Digitale Transformation: Am Menschen gemessen
Auch die digitale Transformation geht in die nächste Runde: Es bleibt spannend mit großen Herausforderungen, aber es zeigt sich auch, dass hier neue Kennzahlen gelten: Digitale Transformation ist mittlerweile ein starkes Argument für das Employer Branding: Millennials und High Potentials wollen bei der Jobsuche sehen, dass sich die Unternehmen genauso wie sie anstrengen, am Puls der Zeit zu bleiben.
Zeitgleich nimmt die Zahl und die Qualität der Remote-Arbeitsplätze zu. Das Arbeitsleben wird flexibler, und es zeigt sich – ausgelöst durch agile Arbeitsmethoden und den Trend zur Selbstorganisation (von der Schwarmorganisation bis hin zu hierarchiearmen Systemen wie der Holokratie) –, dass kompetente Mitarbeiter meist am besten wissen, wie sie am leistungsfähigsten arbeiten. Und je besser die Möglichkeit, zu Hause zu arbeiten, desto höher die Nutzung und desto besser das Ergebnis.

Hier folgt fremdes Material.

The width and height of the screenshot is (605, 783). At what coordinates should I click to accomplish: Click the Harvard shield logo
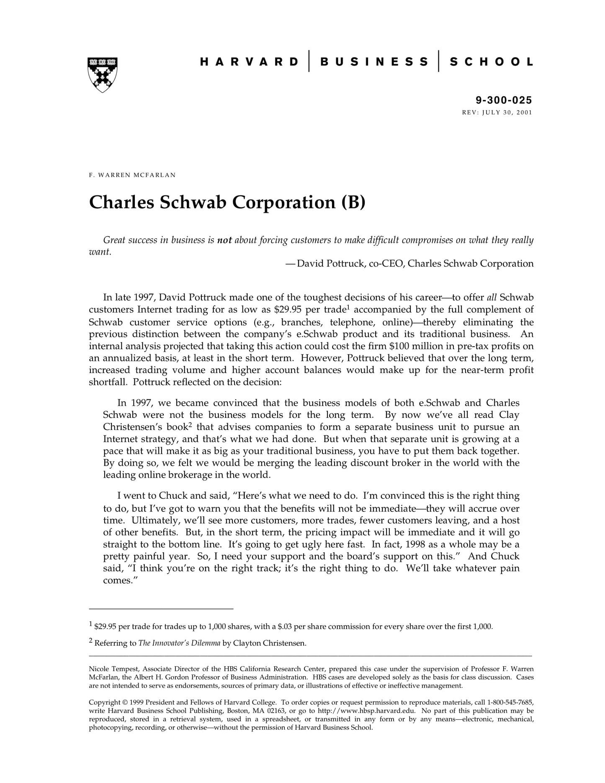pyautogui.click(x=102, y=75)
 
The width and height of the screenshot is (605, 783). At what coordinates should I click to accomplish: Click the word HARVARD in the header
pyautogui.click(x=249, y=62)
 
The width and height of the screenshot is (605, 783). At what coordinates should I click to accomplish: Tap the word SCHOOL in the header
pyautogui.click(x=491, y=62)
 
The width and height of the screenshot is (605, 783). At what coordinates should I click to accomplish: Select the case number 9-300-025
pyautogui.click(x=503, y=100)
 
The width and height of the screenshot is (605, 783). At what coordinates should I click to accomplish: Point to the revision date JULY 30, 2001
pyautogui.click(x=507, y=112)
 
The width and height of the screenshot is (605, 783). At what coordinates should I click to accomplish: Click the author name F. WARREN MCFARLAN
pyautogui.click(x=132, y=175)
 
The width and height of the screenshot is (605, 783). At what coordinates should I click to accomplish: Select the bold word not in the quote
pyautogui.click(x=224, y=240)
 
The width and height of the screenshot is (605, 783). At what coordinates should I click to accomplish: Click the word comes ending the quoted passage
pyautogui.click(x=118, y=581)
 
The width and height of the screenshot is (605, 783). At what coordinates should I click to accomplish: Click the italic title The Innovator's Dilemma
pyautogui.click(x=179, y=643)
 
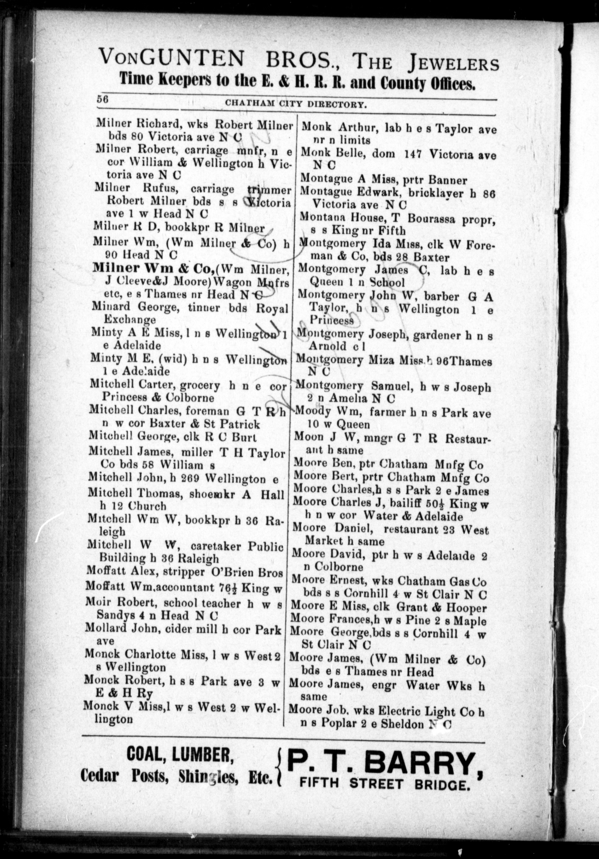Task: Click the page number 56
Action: pyautogui.click(x=102, y=99)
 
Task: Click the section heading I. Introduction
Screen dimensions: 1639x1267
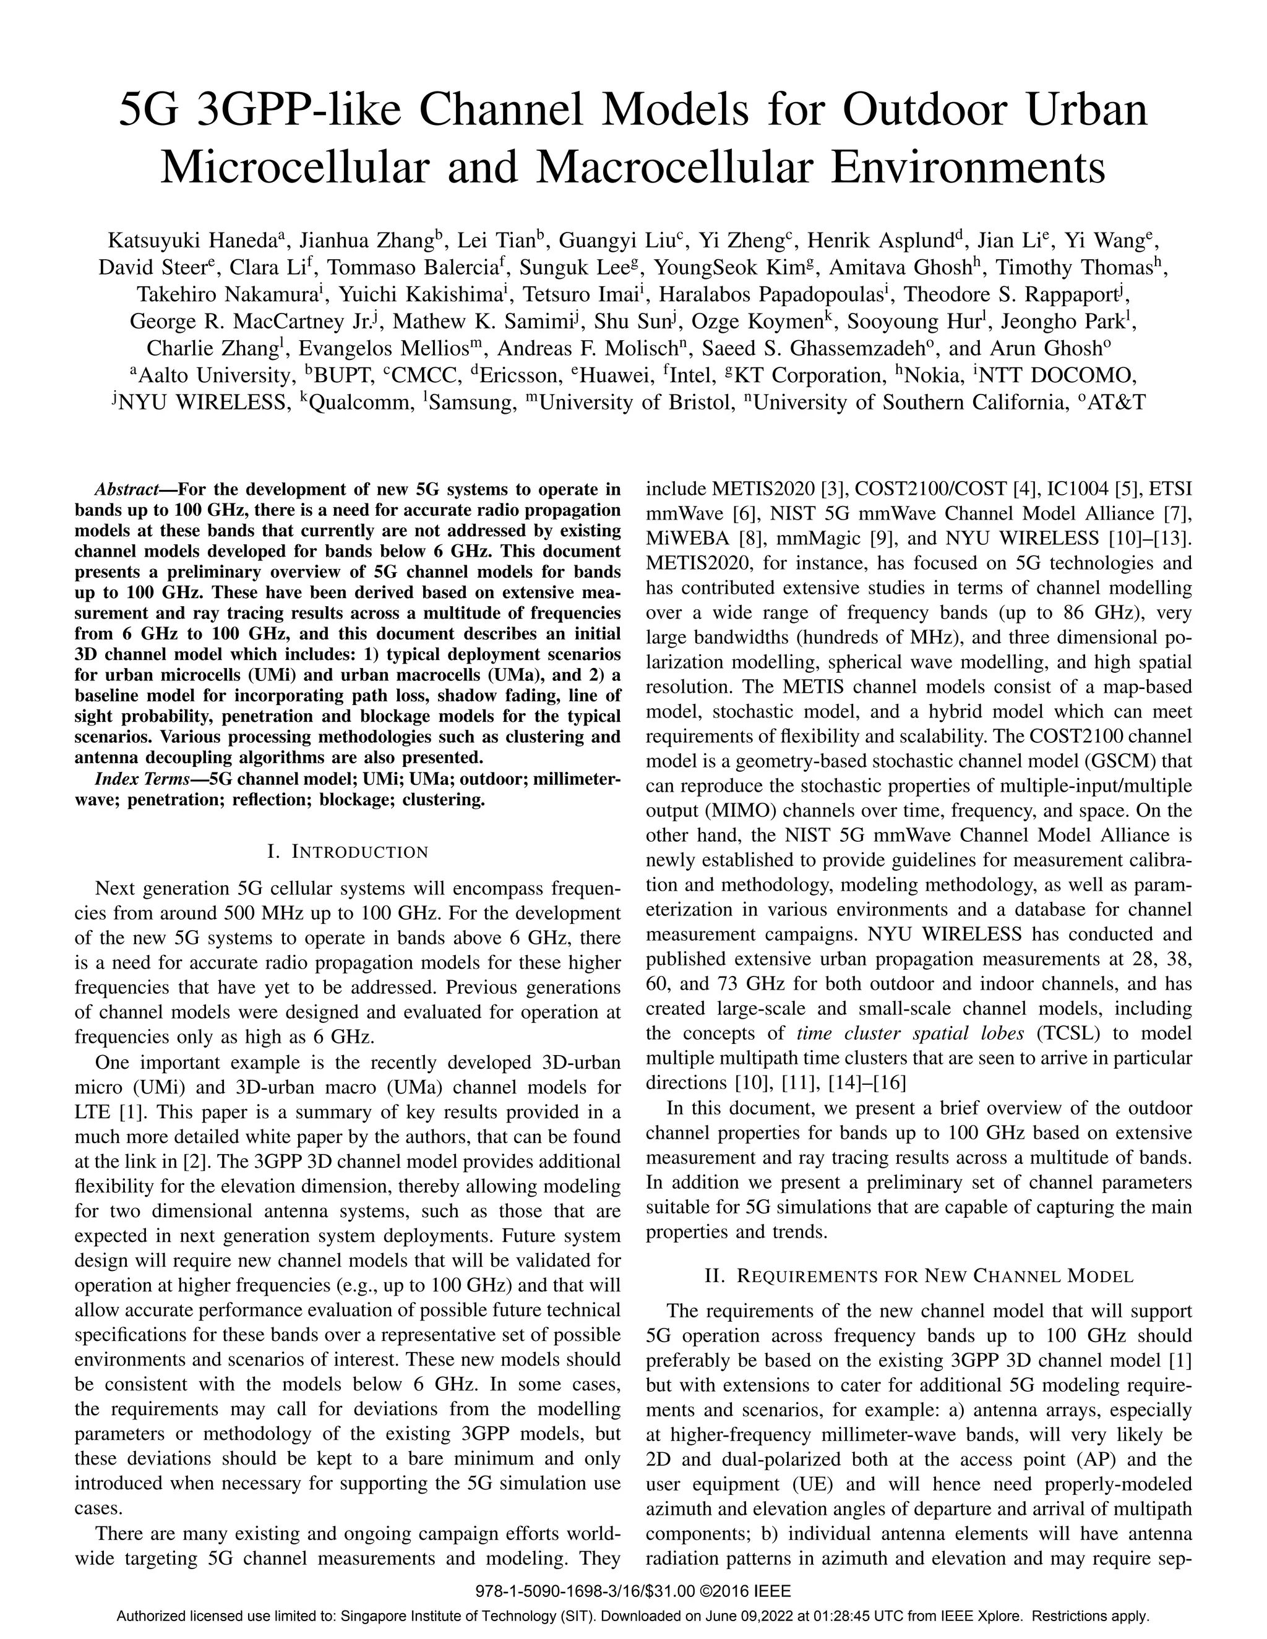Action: (x=348, y=852)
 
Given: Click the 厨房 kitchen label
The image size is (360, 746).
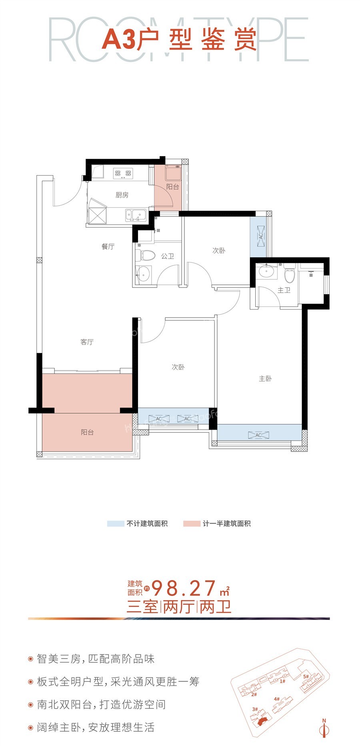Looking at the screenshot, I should click(x=122, y=195).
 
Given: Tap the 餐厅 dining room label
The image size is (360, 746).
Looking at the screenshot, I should click(x=108, y=246).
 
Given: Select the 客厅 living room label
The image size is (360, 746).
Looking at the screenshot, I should click(x=87, y=342).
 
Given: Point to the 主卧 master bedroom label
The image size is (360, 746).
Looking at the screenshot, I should click(x=265, y=378).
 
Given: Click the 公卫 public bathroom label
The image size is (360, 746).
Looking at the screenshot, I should click(x=168, y=256).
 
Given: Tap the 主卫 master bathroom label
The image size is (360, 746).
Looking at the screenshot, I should click(x=284, y=290).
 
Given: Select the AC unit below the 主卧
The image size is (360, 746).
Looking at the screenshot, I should click(x=258, y=435).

Unternehmen sind gut beraten, beim Entwurf des digitalen Arbeitsplatzes oder des agilen Projektablaufs die Personalentwicklung mitzudenken. Denkt von den Mitarbeitern aus und sorgt dafür, dass diese eine gute Arbeit machen können. Denn die Gesamtheit der Mitarbeiter – und deren Einstellung und Leistungsvermögen – ist das eigentliche Produkt, das hinter dem Employer Brand steht. Und das ist, was zählt.
Was wir von Produkten erwarten …
Nachhaltigkeit bleibt gefragt: Wir wollen zwar tolle Produkte, diese müssen aber reparabel sowie langfristig und mit gutem Gewissen nutzbar sein. In Washington ist ein Gesetzesentwurf eingereicht worden, der fordert, dass ab 2019 keine Geräte mit einem schwer oder nicht austauschbarem Akku verkauft werden dürfen.
Das ist nur ein Beispiel für Kreislaufwirtschaft (circular economy): Im Idealfall möchten wir, dass alle Rohstoffe, die für ein Produkt verwendet wurden, auch wieder in den Produktionskreislauf zurückgeführt werden.
Und auch im digitalen Bereich wird mehr Verantwortung gefordert. Die neue EU-Datenschutzregel-Grundverordnung, die Ende Mai in Kraft tritt, gibt jedem EU-Bürger das Recht zu erfahren, was ein Unternehmen über ihn weiß und zu welchen Zwecken es diese persönlichen Daten nutzt. Das stellt Unternehmen vor große Herausforderungen, aber das Richtige ist nun mal nicht immer leicht zu erreichen.
Neue Dienste und Produkte bleiben willkommen, vorausgesetzt, sie sind gute Teamplayer und benehmen sich ordentlich und anständig. Und das gilt analog wie digital. Bietet uns Nützliches, schont die Umwelt, geht verantwortungsvoll mit unseren Daten um.
Denn: What goes around comes around.
Ray Sono empfiehlt:
- Stellt den Menschen in den Mittelpunkt der digitalen Transformation. Nehmt euren Mitarbeitern die Angst und die Unsicherheit, die den digitalen Wandel begleiten.
- Probiert neue Arbeitsstrukturen pragmatisch im Kleinen aus, auf Projekt- oder auf Team-Ebene. Nutzt agile Formate wie Retrospektiven oder Design Sprints.
- Geht verantwortungsvoll mit Ressourcen und Daten um. Seid mutig und konzentriert euch erst mal auf das Essenzielle. Und macht das dann richtig gut.
Der nächste Schritt in der Digitalisierung heißt: ‚Zurück in die analoge Welt.‘ Digitale Dienste ziehen ins eigene Heim ein, mein Smartphone, meine Anlage, meine Heizung und die Wohnzimmerbeleuchtung gehorchen mir aufs Wort. Das Digitale nicht nur erfahrbar, sondern auch erfassbar zu machen, darin liegt die Herausforderung heute.